Although we focused on a case-control design, other options can be utilized with the SEER-Medicare database. One is a case-cohort study design, considering all cancer cases in the Medicare population along with the reconstructed 5% random subcohort. Using incidence density sampling, it would also be possible to individually match controls to cases to create a “nested” case-control study (i.e., nested in the Medicare cohort). However, given the extremely large number of subjects, both approaches are computationally challenging. The case-cohort design requires repeated evaluation of exposure information (i.e., prior medical conditions or treatments based on Medicare claims) in each successive risk set. For the nested case-control study, the computation burden associated with individual control selection and analyses using conditional logistic regression could be substantial, and this approach would only be feasible for cancers where the number of cases is not too large. Nonetheless, these case-cohort and case-control approaches would be expected to yield equivalent measures of association.

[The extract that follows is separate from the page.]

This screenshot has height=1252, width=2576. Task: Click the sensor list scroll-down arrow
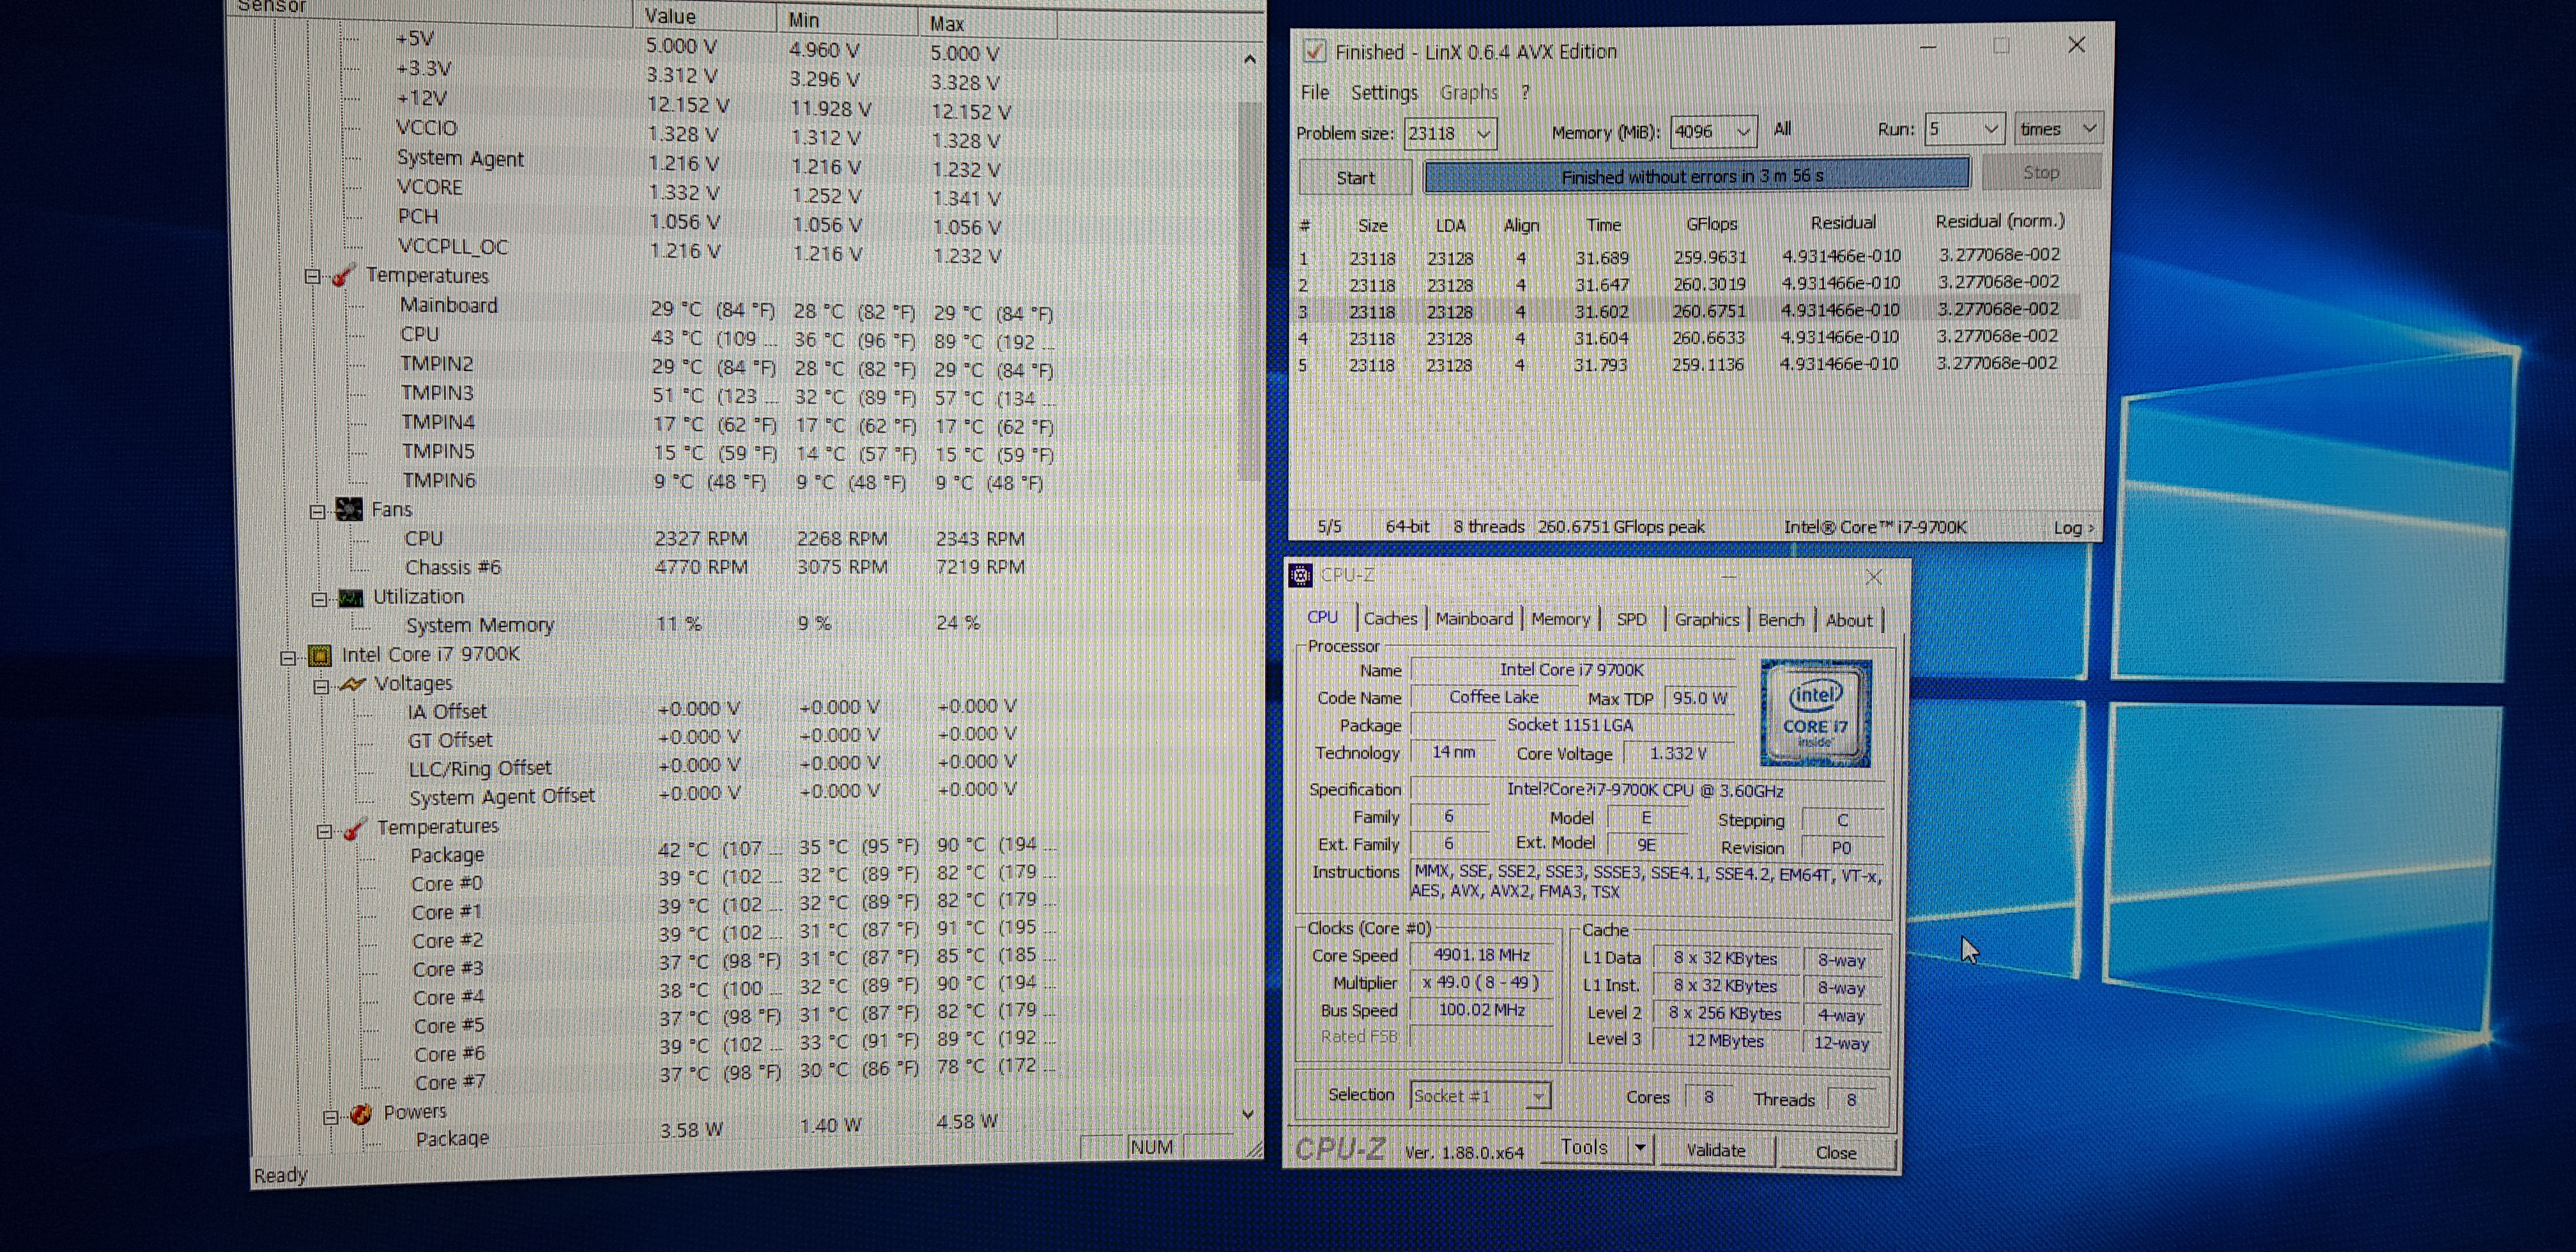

In closing, we encourage investigators to utilize SEER-Medicare data, which can be readily obtained, to conduct studies evaluating risk factors for cancer. Such studies have compelling strengths, including the availability of large population-based samples of cancer cases and representative controls. There are also important challenges, particularly related to the limitations and complexities of claims data, and we hope our discussion will facilitate appropriate study design and analysis.